:: Source extract ::

# Puducah Quilt show



## AngieM2 (May 10, 2002)

CC talked me into running away Friday and Saturday to see the Quilt Show.

We got up there Friday afternoon and walked in and it was AMAZING. I think the most unexpected to me - they are using rhinestones on the art quilts. And even on some of the designs we might recognize. I love some sparkle.

We stayed there a few hours and saw about 1/2 the displayed quilts on the bottom floor and some vendors. Then we needed to leave since we were both very tired.


----------



## AngieM2 (May 10, 2002)

the white storybook Unicorn sparkled so nicely. It was just beautiful. Incredible to think of it being fabric and sewing.

The horses off the carosel were amazing also. Just getting the horses shape correct is amazing to me

The bright vendor quilt near the bottom is one I liked enough to buy the book and the special rulers to do that curved work with.


----------



## AngieM2 (May 10, 2002)

the next morning (Saturday) we did the Hancock Fabrics first - and I left with some goodies, and so did CC.

But we went into the big tent of vendors this time when we got to the show. Lordy. what a wonderfully tempting place! And yes, I did give in to temptation a bit.

Patterns for a quilt, mostly for the math already being done. It will be a rainbow throw on a display.

And two patterns for sweatshirts being turned into the most marvoulous jackets. I have photos of them.

And a sewing machine I wanted to bring home, and could afford in a few days - but not yet. They mentioned post dated check, but I don't like that for small amounts, much less larger ones. So I passed and got the contact information.

CC - got some goodies also.


----------



## AngieM2 (May 10, 2002)

the bottom 4 photos are just some of the photos.


----------



## AngieM2 (May 10, 2002)

Now, back into the main exhibit hall, to see the other side and more vendors.


----------



## AngieM2 (May 10, 2002)

this next quilt, there will be several photos.
When I saw it, all I could say is "Oh my" "Oh my", the young man said it was "Oh my gosh". I had to tell him I was not that far along.

:::
:: Information provided ::

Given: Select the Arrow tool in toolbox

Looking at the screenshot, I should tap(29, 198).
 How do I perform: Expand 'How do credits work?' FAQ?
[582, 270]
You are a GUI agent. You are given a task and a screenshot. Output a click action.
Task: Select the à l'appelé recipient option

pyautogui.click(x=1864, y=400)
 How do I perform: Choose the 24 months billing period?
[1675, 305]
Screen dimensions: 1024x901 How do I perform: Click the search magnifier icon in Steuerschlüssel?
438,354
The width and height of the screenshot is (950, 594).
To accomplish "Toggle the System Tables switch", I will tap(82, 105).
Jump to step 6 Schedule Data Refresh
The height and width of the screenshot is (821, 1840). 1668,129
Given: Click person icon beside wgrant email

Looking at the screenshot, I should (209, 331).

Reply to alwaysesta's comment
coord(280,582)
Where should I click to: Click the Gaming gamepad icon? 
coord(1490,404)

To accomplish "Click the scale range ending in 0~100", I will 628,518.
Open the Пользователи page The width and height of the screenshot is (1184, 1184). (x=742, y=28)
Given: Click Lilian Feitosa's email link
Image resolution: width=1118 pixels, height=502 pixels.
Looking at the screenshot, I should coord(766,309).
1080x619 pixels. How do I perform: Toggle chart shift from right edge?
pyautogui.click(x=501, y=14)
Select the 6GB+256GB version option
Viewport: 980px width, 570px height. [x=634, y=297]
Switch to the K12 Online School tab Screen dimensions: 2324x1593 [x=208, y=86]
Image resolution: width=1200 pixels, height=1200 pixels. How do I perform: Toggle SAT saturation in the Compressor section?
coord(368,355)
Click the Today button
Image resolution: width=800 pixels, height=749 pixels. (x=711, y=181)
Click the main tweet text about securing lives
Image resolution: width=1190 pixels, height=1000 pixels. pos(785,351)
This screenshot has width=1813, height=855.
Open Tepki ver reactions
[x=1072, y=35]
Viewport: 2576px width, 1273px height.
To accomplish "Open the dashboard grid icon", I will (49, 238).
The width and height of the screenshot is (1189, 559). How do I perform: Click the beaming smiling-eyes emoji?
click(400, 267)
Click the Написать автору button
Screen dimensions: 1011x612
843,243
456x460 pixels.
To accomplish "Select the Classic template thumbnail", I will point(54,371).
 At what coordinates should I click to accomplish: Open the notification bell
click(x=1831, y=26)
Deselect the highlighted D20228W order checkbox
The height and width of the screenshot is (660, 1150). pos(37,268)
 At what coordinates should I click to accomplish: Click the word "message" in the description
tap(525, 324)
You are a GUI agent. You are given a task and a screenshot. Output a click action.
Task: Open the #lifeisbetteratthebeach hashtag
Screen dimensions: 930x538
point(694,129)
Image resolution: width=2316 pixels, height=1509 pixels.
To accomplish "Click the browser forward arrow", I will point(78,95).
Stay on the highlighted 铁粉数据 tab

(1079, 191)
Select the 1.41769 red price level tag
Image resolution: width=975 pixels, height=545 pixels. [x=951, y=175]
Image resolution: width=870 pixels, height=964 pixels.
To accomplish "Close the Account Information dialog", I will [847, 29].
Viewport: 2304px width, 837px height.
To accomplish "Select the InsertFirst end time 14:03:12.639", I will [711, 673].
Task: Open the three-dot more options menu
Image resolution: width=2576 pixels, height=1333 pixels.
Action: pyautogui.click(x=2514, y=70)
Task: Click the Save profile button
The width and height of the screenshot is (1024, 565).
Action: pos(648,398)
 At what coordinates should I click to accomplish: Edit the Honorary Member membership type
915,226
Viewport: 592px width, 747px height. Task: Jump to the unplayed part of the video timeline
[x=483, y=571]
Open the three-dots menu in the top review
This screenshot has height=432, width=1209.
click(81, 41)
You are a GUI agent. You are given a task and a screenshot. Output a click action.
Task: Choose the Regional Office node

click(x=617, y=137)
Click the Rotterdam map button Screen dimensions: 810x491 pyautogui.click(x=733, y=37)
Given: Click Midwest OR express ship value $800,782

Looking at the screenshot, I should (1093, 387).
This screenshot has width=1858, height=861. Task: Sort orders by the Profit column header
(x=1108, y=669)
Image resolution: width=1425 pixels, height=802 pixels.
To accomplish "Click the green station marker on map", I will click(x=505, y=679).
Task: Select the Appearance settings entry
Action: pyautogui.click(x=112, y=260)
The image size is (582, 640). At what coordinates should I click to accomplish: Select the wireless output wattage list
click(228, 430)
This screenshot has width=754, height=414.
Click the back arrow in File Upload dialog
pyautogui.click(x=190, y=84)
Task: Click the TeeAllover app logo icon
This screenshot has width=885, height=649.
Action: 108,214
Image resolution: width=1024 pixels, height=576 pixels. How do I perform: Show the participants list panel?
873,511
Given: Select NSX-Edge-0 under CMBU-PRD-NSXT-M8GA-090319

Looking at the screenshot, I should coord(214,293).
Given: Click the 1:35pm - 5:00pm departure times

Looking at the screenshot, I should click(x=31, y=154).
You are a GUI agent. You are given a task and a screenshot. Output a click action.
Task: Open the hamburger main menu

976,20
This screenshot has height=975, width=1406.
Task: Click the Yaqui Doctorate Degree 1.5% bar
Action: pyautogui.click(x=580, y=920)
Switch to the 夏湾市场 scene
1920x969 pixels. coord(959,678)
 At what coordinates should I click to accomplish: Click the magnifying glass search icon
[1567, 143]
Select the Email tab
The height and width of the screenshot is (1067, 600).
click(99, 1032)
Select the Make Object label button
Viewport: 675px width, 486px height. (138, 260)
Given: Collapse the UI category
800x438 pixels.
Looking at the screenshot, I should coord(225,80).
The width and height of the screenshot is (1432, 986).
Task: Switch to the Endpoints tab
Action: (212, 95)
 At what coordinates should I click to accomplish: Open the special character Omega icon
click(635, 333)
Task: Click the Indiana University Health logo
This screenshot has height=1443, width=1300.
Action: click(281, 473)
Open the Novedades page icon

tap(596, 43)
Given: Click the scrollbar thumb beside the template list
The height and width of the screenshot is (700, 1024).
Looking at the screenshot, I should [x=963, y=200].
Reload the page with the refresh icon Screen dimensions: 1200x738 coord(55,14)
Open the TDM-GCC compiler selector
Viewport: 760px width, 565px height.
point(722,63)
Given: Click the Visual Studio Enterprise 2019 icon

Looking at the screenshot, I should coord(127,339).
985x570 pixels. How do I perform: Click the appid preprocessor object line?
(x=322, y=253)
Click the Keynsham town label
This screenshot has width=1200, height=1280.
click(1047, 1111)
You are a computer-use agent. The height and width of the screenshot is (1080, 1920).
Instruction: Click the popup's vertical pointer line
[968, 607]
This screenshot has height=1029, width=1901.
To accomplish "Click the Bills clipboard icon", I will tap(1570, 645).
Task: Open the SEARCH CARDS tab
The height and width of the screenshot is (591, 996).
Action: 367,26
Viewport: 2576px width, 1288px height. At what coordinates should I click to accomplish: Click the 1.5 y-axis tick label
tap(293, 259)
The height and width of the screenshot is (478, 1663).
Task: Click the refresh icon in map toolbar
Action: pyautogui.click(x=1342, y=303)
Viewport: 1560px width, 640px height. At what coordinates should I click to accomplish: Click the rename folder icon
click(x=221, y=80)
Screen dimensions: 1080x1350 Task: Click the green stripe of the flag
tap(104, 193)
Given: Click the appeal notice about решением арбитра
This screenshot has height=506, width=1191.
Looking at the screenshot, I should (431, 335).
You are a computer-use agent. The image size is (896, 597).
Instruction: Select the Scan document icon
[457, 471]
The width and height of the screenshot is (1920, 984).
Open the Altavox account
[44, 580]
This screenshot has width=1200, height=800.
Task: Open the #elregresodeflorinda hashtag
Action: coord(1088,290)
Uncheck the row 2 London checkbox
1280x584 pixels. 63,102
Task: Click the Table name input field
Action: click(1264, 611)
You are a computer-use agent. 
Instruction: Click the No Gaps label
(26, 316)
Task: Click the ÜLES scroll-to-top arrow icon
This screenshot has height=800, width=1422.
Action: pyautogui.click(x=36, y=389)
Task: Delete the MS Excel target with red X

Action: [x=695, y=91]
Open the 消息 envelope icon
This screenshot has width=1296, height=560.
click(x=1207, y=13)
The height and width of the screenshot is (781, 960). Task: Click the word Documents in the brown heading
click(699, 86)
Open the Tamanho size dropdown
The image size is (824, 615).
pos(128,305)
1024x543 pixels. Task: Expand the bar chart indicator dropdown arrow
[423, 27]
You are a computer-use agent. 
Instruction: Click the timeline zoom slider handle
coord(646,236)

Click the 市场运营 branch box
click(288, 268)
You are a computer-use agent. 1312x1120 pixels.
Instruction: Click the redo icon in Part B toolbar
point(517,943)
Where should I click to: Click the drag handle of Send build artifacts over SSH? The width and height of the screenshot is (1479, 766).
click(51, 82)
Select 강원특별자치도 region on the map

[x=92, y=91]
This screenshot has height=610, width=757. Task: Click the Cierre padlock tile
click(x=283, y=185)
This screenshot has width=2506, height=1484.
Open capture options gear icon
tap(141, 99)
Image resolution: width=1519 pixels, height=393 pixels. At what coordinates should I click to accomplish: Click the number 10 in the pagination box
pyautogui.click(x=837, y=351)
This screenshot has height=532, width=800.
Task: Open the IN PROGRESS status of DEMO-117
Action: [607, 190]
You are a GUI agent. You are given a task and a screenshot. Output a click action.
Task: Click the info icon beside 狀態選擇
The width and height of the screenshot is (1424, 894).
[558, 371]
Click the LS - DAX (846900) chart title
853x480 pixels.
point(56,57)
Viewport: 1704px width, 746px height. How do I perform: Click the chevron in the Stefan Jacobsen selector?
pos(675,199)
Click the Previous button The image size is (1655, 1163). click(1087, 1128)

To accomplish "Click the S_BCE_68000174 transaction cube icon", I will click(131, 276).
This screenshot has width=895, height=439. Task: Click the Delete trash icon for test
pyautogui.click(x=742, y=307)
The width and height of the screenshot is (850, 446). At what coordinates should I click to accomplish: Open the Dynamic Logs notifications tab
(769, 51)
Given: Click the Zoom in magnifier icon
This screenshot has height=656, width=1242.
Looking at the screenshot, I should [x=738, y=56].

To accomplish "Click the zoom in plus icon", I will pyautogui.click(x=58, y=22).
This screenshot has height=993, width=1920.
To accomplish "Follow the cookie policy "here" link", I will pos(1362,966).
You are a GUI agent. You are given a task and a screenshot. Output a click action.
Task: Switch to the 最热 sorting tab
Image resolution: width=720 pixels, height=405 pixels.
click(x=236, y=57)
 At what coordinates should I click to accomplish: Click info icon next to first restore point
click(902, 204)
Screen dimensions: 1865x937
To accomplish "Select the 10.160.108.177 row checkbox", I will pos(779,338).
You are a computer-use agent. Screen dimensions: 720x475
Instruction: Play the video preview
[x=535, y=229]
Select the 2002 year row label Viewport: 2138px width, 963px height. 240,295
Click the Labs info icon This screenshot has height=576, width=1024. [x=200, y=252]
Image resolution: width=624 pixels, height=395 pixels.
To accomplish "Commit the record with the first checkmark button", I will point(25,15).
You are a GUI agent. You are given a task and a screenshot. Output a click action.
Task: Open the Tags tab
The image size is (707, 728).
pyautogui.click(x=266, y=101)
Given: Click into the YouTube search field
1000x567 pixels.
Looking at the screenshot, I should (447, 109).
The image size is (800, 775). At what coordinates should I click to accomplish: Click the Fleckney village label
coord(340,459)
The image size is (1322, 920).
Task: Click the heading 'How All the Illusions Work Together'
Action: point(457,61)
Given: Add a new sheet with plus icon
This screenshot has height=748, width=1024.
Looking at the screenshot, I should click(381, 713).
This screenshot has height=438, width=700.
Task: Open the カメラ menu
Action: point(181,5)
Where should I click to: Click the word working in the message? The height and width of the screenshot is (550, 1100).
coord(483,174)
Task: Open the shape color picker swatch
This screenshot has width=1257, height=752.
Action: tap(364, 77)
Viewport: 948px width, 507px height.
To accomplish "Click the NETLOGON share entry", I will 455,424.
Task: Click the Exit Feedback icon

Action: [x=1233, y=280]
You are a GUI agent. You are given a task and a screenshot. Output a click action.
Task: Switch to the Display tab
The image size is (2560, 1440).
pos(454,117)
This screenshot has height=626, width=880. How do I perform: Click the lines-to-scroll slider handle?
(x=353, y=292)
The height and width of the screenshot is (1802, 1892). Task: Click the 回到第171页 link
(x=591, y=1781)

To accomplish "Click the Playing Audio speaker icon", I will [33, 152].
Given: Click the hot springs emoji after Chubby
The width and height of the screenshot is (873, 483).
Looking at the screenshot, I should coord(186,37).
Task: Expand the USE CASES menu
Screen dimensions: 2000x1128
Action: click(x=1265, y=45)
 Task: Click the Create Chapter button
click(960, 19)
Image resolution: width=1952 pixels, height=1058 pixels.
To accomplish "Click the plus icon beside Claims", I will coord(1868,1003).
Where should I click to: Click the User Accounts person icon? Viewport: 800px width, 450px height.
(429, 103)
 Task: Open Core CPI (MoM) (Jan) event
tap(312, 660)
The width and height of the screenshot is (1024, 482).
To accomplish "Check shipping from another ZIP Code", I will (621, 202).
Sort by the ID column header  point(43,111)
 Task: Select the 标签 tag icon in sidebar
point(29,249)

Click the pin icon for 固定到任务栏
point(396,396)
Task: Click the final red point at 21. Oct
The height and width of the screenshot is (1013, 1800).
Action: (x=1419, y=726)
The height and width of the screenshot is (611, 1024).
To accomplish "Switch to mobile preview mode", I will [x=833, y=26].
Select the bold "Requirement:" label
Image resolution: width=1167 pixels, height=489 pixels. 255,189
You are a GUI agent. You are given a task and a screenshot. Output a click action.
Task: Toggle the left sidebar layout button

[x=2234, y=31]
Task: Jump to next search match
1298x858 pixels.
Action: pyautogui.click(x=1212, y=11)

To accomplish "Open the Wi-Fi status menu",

:::

Required task 1: In the quilt show thread, why did the writer pass on buying the sewing machine at the show? Answer in one to three sentences.
Required task 2: Pick up the quilt show thread after its final line and carry it on.

Reply 1: The writer could afford the machine in a few days but not yet. The vendors mentioned a post-dated check, but the writer doesn't like using one even for small amounts, much less larger ones. So the writer took the contact information instead.

Reply 2:
This quilt took 3 years to do, it's almost all done by long arm quilting, has rhinestones all over it. It's one piece, and the young man said it was bought for $12,000. 

It's "The Hobbit" and the story line is from lower left to right then next row left to right to the top right which is the end.


----------



## AngieM2 (May 10, 2002)

A few more.....


----------



## AngieM2 (May 10, 2002)

I also saw a new way of doing paper piecing, it seems easier and more user friendly. I got that book and two designs to do. 


Check out Picture Piecing 
And this lady was there and she autographed my book:
[YOUTUBE]P96zWunN_ek[/YOUTUBE]


----------



## AngieM2 (May 10, 2002)

And here's a group done quilt that reminded me of Homesteading Today.
the house was done by 9 people if I remember correctly.


----------



## Terri in WV (May 10, 2002)

There's some gorgeous quilts there! That black and white one would drive me bonkers!

I really, really like the Singer colors.


----------



## Lythrum (Dec 19, 2005)

That Hobbit quilt is awesome! I love the book, don't know if I'd have the patience to do all of that though.  Thanks for all of the pictures.


----------



## BurgerBoy (Mar 31, 2013)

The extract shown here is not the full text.